Stored data:
=== Section Start ===

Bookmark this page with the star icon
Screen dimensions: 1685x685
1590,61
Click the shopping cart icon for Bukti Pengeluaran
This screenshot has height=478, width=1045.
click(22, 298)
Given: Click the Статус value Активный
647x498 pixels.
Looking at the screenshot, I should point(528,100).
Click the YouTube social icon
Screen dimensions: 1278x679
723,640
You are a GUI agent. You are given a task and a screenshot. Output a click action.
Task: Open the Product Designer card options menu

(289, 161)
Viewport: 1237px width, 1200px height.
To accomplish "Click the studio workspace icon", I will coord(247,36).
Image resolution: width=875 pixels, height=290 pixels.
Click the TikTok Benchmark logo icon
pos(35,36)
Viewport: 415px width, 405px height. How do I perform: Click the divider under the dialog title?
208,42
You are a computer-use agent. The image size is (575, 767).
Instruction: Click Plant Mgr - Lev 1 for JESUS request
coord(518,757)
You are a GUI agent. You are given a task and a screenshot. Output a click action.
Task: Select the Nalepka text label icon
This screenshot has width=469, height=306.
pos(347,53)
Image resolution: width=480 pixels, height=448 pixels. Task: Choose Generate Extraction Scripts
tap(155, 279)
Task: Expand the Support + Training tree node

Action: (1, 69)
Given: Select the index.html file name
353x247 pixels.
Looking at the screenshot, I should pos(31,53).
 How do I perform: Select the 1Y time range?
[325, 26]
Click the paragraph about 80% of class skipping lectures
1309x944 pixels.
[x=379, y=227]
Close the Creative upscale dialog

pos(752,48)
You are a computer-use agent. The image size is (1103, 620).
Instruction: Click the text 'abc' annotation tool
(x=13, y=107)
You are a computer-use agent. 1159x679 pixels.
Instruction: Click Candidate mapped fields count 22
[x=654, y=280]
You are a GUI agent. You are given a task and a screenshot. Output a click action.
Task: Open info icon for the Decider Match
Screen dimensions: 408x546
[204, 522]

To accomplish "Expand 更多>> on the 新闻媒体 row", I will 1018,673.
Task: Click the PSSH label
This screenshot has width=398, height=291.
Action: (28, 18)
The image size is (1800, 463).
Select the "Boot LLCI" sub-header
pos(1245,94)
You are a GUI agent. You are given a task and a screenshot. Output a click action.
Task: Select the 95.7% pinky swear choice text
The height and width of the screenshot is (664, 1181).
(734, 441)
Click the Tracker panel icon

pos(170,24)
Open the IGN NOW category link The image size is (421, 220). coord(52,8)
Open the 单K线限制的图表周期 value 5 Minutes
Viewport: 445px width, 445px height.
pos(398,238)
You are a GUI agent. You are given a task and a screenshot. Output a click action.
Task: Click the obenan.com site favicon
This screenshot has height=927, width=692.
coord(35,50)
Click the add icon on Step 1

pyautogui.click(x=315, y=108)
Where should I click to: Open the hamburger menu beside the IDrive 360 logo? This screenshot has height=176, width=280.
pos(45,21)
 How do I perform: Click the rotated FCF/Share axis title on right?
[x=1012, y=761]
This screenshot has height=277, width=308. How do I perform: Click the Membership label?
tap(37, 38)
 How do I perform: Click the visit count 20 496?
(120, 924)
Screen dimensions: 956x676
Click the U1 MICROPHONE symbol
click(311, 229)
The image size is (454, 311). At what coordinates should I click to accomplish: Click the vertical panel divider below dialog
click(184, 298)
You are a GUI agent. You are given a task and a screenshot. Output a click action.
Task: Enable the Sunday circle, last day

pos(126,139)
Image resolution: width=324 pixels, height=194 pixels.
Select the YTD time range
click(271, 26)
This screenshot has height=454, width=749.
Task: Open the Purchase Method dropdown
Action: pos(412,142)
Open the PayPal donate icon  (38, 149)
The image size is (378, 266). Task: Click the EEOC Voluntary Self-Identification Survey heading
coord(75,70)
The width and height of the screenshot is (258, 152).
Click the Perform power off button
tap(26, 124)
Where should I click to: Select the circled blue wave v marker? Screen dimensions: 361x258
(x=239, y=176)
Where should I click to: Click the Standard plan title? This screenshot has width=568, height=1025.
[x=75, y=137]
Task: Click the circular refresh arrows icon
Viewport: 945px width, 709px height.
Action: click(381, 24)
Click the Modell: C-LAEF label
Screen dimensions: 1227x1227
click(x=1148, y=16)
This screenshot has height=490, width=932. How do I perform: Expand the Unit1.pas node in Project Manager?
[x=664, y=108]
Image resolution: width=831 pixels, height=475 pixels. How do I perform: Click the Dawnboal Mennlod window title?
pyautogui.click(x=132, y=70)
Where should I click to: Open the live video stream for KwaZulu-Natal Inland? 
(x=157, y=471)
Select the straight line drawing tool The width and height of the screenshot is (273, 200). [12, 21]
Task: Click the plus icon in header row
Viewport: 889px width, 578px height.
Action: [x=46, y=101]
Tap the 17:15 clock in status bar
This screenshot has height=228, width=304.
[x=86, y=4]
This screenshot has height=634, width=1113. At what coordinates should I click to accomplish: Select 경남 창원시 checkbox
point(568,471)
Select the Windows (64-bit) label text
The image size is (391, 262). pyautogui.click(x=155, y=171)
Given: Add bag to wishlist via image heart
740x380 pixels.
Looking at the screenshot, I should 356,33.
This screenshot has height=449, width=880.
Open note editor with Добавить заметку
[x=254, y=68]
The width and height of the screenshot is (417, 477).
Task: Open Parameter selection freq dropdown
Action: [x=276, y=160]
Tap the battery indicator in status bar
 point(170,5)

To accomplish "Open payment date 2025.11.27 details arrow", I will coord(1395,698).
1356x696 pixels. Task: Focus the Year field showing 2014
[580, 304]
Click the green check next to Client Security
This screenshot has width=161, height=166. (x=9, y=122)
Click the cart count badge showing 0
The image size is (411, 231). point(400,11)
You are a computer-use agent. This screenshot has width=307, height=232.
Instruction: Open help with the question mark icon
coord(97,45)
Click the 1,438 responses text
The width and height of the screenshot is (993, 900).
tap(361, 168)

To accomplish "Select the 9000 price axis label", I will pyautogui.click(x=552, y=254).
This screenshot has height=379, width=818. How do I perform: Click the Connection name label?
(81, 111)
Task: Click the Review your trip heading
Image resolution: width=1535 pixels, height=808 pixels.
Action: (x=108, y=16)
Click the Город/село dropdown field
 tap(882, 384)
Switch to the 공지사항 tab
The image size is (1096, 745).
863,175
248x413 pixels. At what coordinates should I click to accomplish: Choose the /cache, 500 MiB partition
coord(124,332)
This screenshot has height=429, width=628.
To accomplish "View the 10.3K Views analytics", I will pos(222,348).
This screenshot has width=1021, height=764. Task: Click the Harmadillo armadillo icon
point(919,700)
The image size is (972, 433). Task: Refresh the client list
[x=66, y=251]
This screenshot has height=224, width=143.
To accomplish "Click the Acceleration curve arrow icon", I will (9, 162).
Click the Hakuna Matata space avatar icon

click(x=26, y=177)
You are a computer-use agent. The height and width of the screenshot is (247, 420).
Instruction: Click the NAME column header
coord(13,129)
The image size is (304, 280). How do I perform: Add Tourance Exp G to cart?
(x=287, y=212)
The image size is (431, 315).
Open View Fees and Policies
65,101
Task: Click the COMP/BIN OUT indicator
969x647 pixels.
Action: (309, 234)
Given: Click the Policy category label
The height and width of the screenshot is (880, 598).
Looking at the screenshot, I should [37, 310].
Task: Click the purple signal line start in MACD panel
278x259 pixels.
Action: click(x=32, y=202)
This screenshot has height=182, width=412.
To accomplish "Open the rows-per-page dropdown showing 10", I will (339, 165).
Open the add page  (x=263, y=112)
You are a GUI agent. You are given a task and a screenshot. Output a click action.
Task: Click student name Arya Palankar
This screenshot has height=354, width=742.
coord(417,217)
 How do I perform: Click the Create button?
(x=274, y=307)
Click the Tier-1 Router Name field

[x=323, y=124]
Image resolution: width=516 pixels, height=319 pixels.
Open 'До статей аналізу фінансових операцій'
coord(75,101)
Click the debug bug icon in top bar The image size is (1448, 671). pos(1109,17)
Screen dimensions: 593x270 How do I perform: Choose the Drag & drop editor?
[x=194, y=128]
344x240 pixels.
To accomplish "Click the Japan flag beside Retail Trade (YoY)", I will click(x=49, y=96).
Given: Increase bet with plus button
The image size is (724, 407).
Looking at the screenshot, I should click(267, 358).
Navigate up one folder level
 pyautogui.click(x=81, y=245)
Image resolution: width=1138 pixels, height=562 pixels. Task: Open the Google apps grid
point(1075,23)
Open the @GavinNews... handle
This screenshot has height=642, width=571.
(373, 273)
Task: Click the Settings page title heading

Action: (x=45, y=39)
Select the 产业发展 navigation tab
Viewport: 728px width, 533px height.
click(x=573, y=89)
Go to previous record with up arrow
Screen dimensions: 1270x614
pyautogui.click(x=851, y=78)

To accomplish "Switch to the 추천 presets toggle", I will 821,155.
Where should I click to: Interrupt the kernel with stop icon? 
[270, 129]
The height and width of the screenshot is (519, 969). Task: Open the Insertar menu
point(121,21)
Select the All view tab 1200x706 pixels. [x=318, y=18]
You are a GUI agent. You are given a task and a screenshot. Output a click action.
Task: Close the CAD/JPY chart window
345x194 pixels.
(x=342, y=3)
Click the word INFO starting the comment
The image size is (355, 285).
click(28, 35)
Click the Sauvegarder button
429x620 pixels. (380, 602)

=== Section End ===

● **ASSIGNMENT**
For each line above that carries the word "Switch", copy it out.

● **EXERCISE RESPONSE**
Switch to the 공지사항 tab
To accomplish "Switch to the 추천 presets toggle", I will 821,155.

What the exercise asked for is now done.